- Task directions -
Go through the lines below. Copy those with "will".

(Records excerpted from a collection)
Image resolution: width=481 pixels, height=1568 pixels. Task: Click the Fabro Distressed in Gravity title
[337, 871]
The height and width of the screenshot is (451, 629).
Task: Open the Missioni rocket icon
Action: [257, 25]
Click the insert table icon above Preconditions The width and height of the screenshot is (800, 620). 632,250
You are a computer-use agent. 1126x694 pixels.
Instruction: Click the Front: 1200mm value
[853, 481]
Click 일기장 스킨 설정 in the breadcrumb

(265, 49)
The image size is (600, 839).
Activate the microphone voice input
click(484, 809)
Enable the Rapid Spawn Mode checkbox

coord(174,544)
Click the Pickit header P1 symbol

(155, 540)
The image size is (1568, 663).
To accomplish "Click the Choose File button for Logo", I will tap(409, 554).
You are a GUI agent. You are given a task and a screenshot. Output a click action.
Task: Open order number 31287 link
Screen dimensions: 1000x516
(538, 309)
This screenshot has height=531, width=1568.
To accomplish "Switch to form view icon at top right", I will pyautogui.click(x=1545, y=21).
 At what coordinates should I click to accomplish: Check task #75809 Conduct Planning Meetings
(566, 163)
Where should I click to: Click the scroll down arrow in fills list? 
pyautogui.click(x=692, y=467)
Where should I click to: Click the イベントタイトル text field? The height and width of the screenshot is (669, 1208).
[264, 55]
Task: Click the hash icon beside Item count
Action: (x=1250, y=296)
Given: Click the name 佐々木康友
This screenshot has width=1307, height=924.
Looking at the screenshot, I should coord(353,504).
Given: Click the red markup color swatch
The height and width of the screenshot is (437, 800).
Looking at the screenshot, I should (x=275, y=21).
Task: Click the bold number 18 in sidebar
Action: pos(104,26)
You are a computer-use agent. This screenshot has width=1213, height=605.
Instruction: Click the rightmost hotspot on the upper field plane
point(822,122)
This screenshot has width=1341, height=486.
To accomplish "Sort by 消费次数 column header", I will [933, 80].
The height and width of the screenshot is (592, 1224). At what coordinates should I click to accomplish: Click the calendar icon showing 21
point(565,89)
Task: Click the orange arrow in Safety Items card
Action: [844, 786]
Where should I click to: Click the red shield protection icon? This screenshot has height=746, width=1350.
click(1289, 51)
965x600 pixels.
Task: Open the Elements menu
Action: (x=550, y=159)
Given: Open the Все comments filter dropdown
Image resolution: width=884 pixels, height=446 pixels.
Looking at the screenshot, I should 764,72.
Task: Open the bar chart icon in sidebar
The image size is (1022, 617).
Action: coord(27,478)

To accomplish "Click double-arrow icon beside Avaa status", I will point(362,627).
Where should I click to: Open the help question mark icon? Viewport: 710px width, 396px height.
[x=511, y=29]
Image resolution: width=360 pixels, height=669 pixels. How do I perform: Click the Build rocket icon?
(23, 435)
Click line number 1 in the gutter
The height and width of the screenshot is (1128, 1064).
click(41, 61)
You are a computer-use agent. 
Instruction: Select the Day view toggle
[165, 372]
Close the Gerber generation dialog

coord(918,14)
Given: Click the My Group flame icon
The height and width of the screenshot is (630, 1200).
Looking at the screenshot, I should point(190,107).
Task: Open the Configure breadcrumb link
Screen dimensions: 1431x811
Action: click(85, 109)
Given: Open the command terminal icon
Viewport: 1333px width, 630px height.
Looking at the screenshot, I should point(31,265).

- Solution -
To accomplish "Click the Choose File button for Logo", I will tap(409, 554).
To accomplish "Switch to form view icon at top right", I will pyautogui.click(x=1545, y=21).
To accomplish "Sort by 消费次数 column header", I will [933, 80].
To accomplish "Click double-arrow icon beside Avaa status", I will point(362,627).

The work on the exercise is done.